Wallingford sabía adónde iban sus dedos, aunque éstos carecieran de sensibilidad. El cambio en la respiración de Doris era evidente. Sin poder contenerse, él la besó en la frente y hundió el rostro en su cabello. Entonces ella asió la mano exploradora y se llevó los dedos a los labios. Patrick retuvo el aliento, previendo el dolor, pero no lo sintió. Ella le aferró el pene con la otra mano, pero lo soltó bruscamente.

¡Aquél era otro pene! El hechizo se rompió. La señora Clausen estaba totalmente desvelada. Ambos percibían el olor en los dedos de la notable mano izquierda de Otto, que descansaba sobre la almohada, tocándoles las caras.

– ¿Ya no te duele? -le preguntó Doris.

– No -respondió Patrick. Sólo se refería a que el dolor había desaparecido de la mano-. Pero siento otro dolor, uno nuevo… -añadió.

– No puedo ayudarte contra ése -replicó la señora Clausen de un modo tajante. Pero cuando le dio la espalda, tomó la mano izquierda de Patrick y se la aplicó suavemente sobre el voluminoso vientre-. Si quieres tocarte… ya sabes, mientras me abrazas… tal vez pueda ayudarte un poco.

Lágrimas de amor y gratitud afloraron a los ojos de Patrick. ¿Hacía falta algún decoro en aquella situación? A Wallingford le pareció que lo más apropiado sería terminar de masturbarse antes de que notara las patadas del bebé, pero la señora Clausen le apretaba con firmeza la mano izquierda contra su abdomen, en vez de los senos, y antes de que Patrick pudiera correrse, cosa que consiguió con una rapidez desacostumbrada, el nonato pateó un par de veces. La segunda vez le produjo a Patrick la misma punzada dolorosa de antes, un dolor lo bastante agudo para que se contrajera.
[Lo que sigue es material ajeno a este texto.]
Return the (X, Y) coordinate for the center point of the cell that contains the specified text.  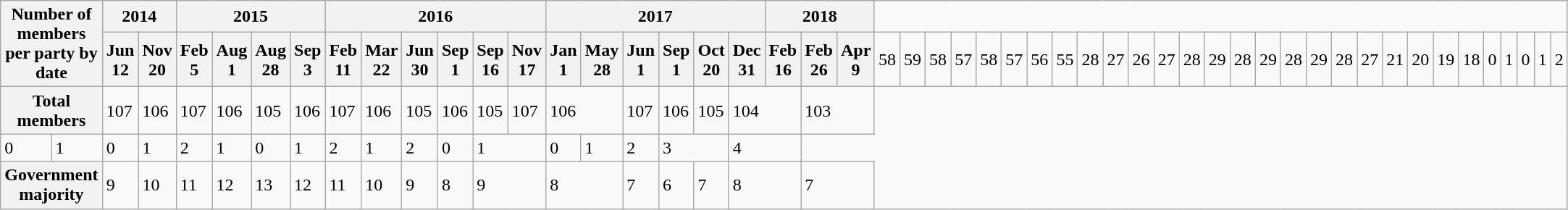
3 (694, 148)
Feb 5 (194, 59)
19 (1446, 59)
May 28 (602, 59)
6 (676, 185)
Sep 16 (490, 59)
Sep 3 (307, 59)
Feb 26 (819, 59)
2015 (251, 17)
55 (1065, 59)
26 (1141, 59)
2014 (139, 17)
Jan 1 (563, 59)
103 (838, 110)
2017 (655, 17)
Aug 1 (232, 59)
Jun 12 (120, 59)
13 (271, 185)
2016 (436, 17)
Nov 17 (527, 59)
104 (765, 110)
Nov 20 (157, 59)
Jun 30 (420, 59)
Government majority (51, 185)
Mar 22 (382, 59)
Jun 1 (641, 59)
Dec 31 (747, 59)
2018 (820, 17)
Number of membersper party by date (51, 43)
56 (1040, 59)
Oct 20 (711, 59)
Feb 11 (343, 59)
4 (765, 148)
59 (913, 59)
Apr 9 (855, 59)
20 (1421, 59)
Total members (51, 110)
Feb 16 (783, 59)
Aug 28 (271, 59)
18 (1472, 59)
21 (1395, 59)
Esta vez Doris no se dio cuenta, o tal vez lo confundió con el estremecimiento repentino de la eyaculación.

Lo mejor de todo, se diría Wallingford más adelante, era que la señora Clausen le había recompensado con aquel tono de voz especial que tenía, y que él no había oído en mucho tiempo.

– ¿Ha desaparecido todo el dolor? -le preguntó ella. La mano, de nuevo por su propio impulso, se deslizó desde el abultado vientre al seno hinchado, donde ella permitió que se quedara.

– Sí, gracias -susurró Patrick, instantes antes de cerrar los ojos y quedarse dormido.

En su sueño notaba un olor que al principio no reconoció porque no estaba familiarizado con él. No era un olor que uno percibiera en Nueva York o Boston… y de súbito lo reconoció: ¡era el olor de la pinaza!

Oyó un sonido de agua, pero no era el mar ni tampoco un grifo abierto, sino el agua que chocaba contra la proa de un bote (o tal vez un embarcadero), pero al margen del contexto acuático era música para la mano, que se movía tan suavemente como el agua sobre el contorno del seno ampliado de la señora Clausen.

La punzada, e incluso el recuerdo de la punzada, había desaparecido, y Wallingford dormía mejor que nunca, salvo por un inquietante detalle, en el que reparó al despertar, el de que el sueño no le había parecido del todo suyo. Tampoco estaba tan próximo a la experiencia con la cápsula azul cobalto como le habría gustado.

Para empezar, en el sueño no había imágenes sexuales. Tampoco Wallingford había notado el calor del sol en las tablas del embarcadero, o el de las mismas tablas a través de lo que parecía ser una toalla. Sólo había tenido la sensación lejana de que en alguna parte había un embarcadero.

Aquella noche no oyó en sueños el sonido del obturador. Aquella noche habría sido posible hacerle a Patrick Wallingford un millar de fotos, pues no se habría enterado.